Exercise instructions: Restate all the entries exactly as they appear, apart from the pictures.

[Stored data]
※ ※ ※
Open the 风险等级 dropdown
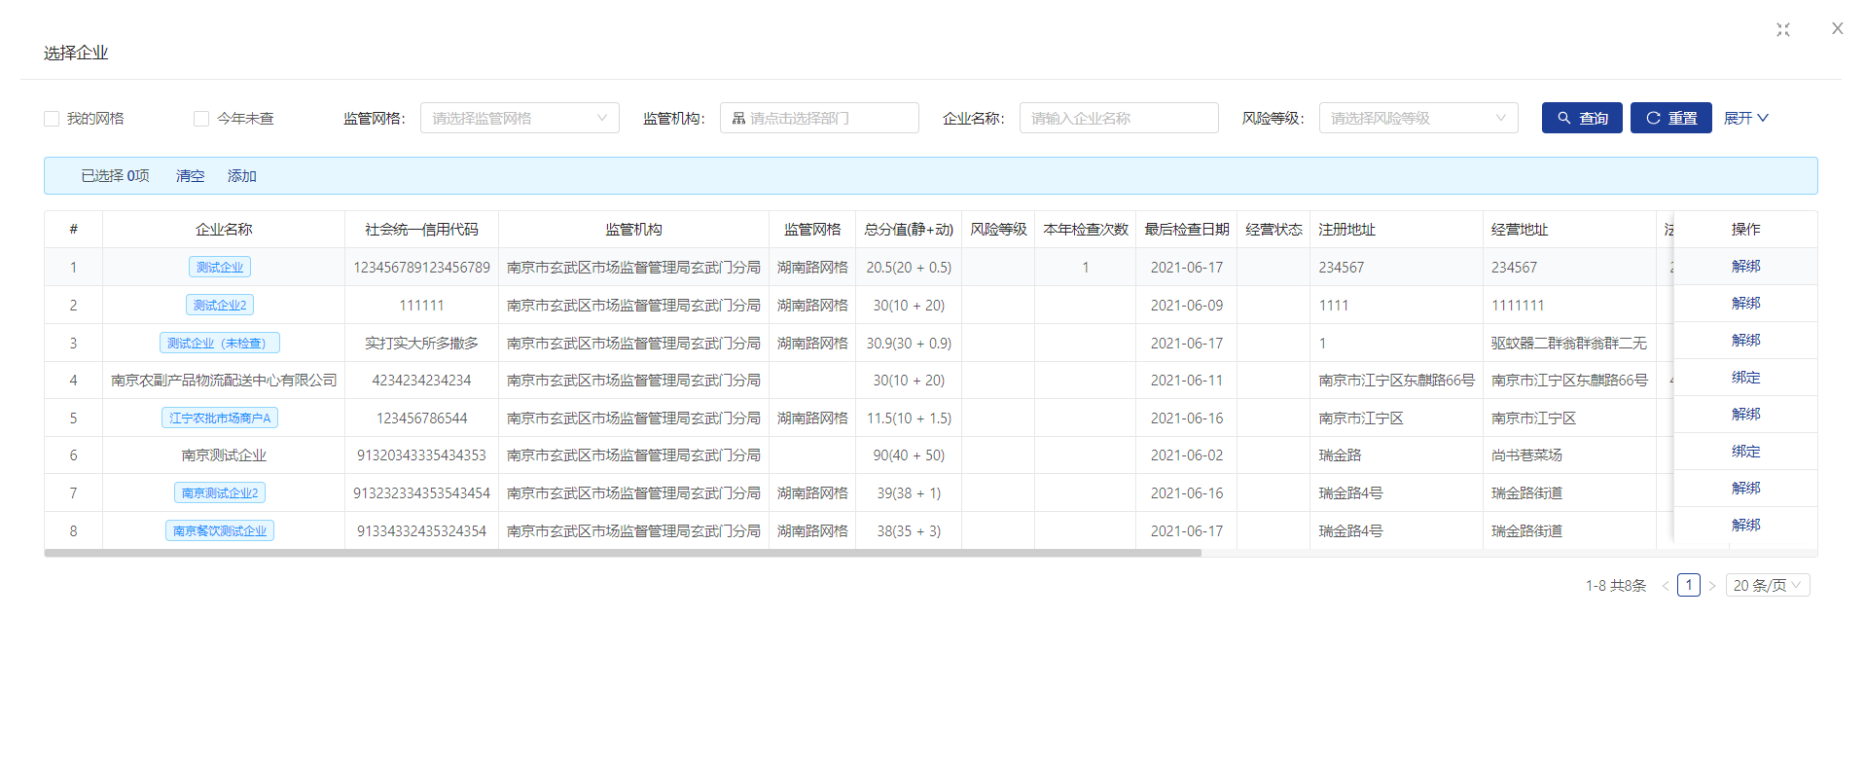 click(1417, 118)
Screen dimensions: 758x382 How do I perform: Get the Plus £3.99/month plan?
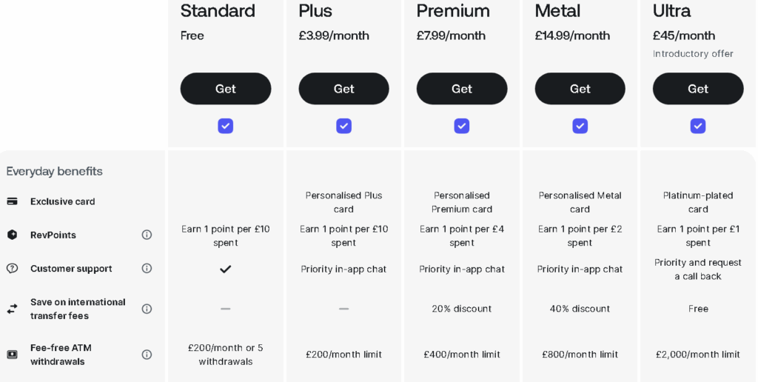[343, 89]
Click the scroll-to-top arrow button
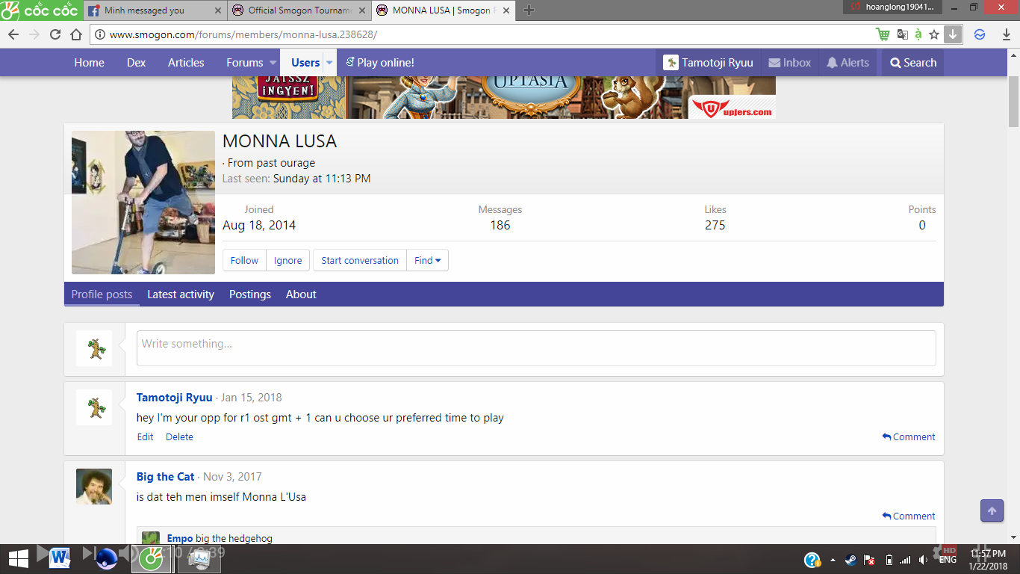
※ ※ ※
Written solution:
Open the 风险等级 dropdown
 click(1417, 118)
Screen dimensions: 758x382 How do I perform: Get the Plus £3.99/month plan?
[343, 89]
Click the scroll-to-top arrow button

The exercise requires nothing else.